Garfunkel called himself “Darkness” in a show of empathy. The singer explained: “I was saying, ‘I want to be together where you are, in the black’. He would come in and say, ‘Darkness is going to read to you now. Then he would take me to class and back. He would take me around the city. He altered his entire life so that it would accommodate me.”
Art Garfunkel talked with his high-school friend Paul Simon about him, that used the story as one of the inspirations for writing the song. Art Garfunkel guided Sandy through New York one day. When they were in front of a vast forecourt of bustling Grand Central Station, Garfunkel said that he had to leave for an assignment. Then he abandoned his friend alone in the middle of the crowd. Terrified, he stumbled and fell. “I cut my forehead. I cut my shins. My socks were bloodied. I had my hands out and bumped into a woman’s breasts. It was a horrendous feeling of shame and humiliation. I started running forward, knocking over coffee cups and briefcases, and finally I got to the local train to Columbia University. It was the worst couple of hours in my life”, said Sandy. However, when he got back in the campus he bumped into a man that apologised:
“I knew that it was Arthur’s voice.
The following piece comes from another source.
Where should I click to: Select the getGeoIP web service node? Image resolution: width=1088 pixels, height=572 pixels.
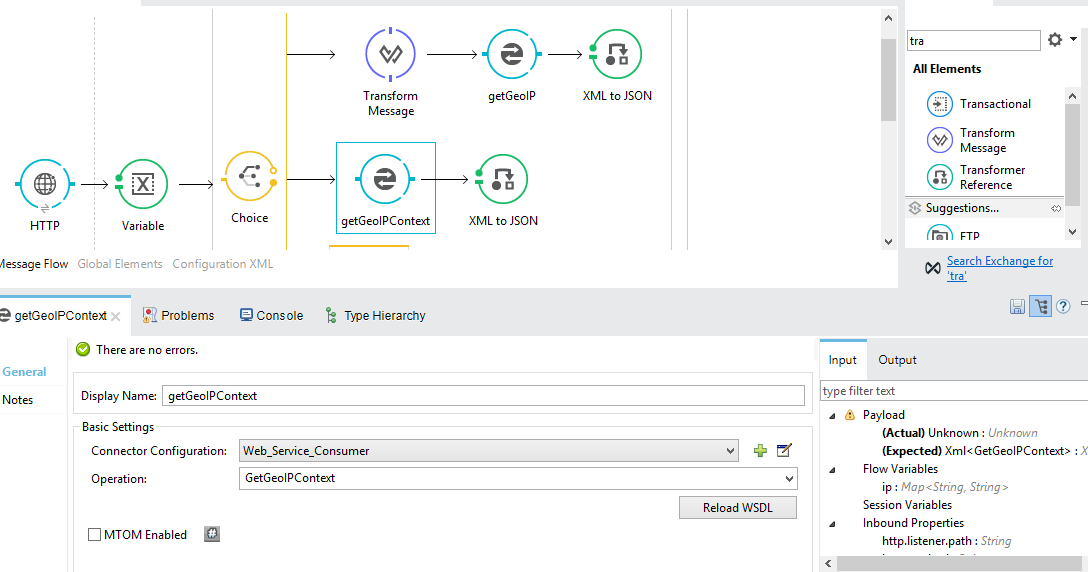512,54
For a moment I was enraged, and then I understood what happened: that his colossally insightful, brilliant yet wildly risky strategy had worked”. Garfunkel was with him all the time, watching his friend trying to go back to the university. “Arthur knew it was only when I could prove to myself I could do it that I would have real independence. And it worked, because after that I felt that I could do anything. That moment was the spark that caused me to live a completely different life, without fear, without doubt. For that I am tremendously grateful to my friend.”
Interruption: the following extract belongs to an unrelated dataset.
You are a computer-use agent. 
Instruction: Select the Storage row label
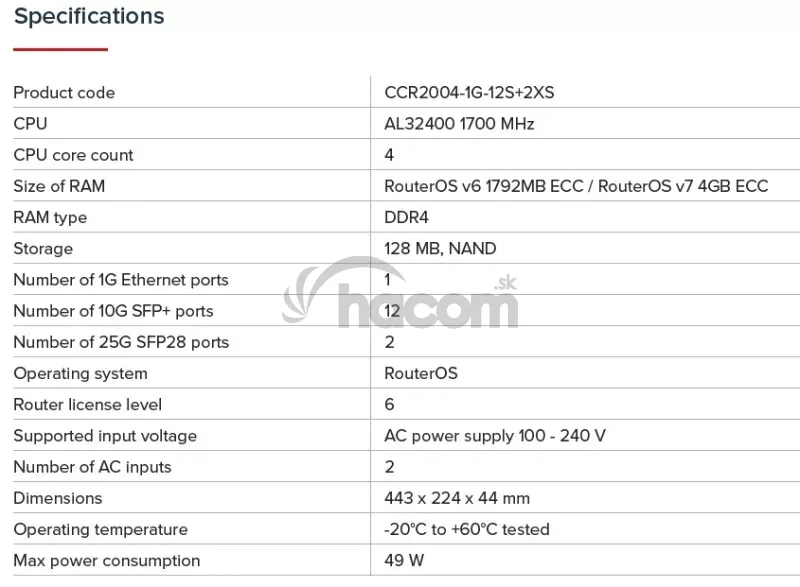pyautogui.click(x=43, y=248)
Sandy graduated and went on to study for a master’s degree at Harvard and Oxford. While in Britain he received a phone call from his friend – and with it the chance to keep his side of their pact. Garfunkel wanted to drop out of architecture school and record his first album with Paul Simon, but explained: “I need $400 to get started.” Sandy, by then married to his high school girlfriend, says: “We had $404 in our current account. I said, ‘Arthur, you will have your cheque.’ “It was an instant reaction, because he had helped me restart my life. His request was the first time that I had been able to live up to my half of our solemn covenant.” The 1964 album, Wednesday Morning, 3 AM, was a critical and commercial flop. However, the track “The Sound Of Silence”, which was released as a single the following year, went to No 1 across the world. “The Sound Of Silence meant a lot, because it started out with the words ‘Hello darkness’ and this was Darkness singing. The guy who read to me after I returned to Columbia blind,” says Sandy. Simon & Garfunkel went off later with hits like Bridge Over Troubled Water and Mrs. Robinson.
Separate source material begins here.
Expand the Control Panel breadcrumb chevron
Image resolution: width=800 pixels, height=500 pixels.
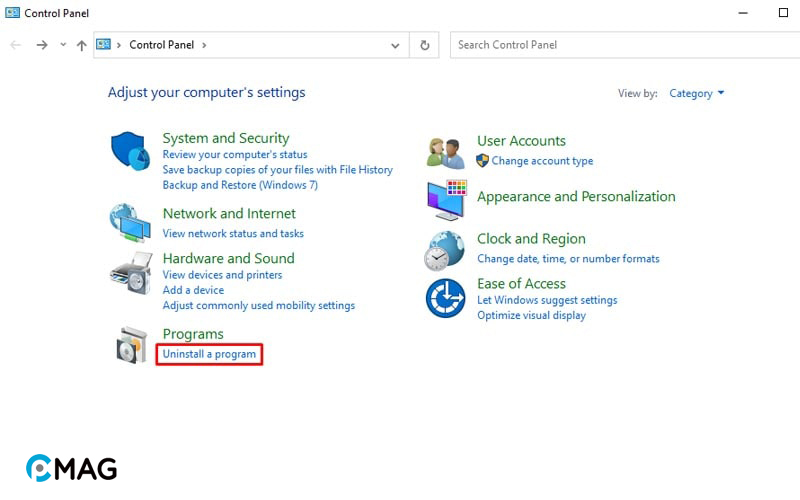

Sandy carried on having extraordinary success as an inventor, entrepreneur, investor, presidential adviser and philanthropist. He is The Father of three, and launched a $3million prize to find a cure for blindness. He always refused to use a white cane or guide dog. “I don’t want to be ‘the blind guy. I wanted to be Sandy Greenberg, the human being.”
Him and Garfunkel remain best friends being credit by the musician as someone who changed his life. With Sandy, “my real life emerged. I became a better guy in my own eyes, and began to see who I was – somebody who gives to a friend. I blush to find myself within his dimension. My friend is the gold standard of decency,” Art Garfunkel said. “I am the luckiest man in the world,” Sandy stated.
May this story of one man laying down his life for his friend help you break the sound of silence in someone’s life with the beauty of an enlarged heart to carry out a covenant.”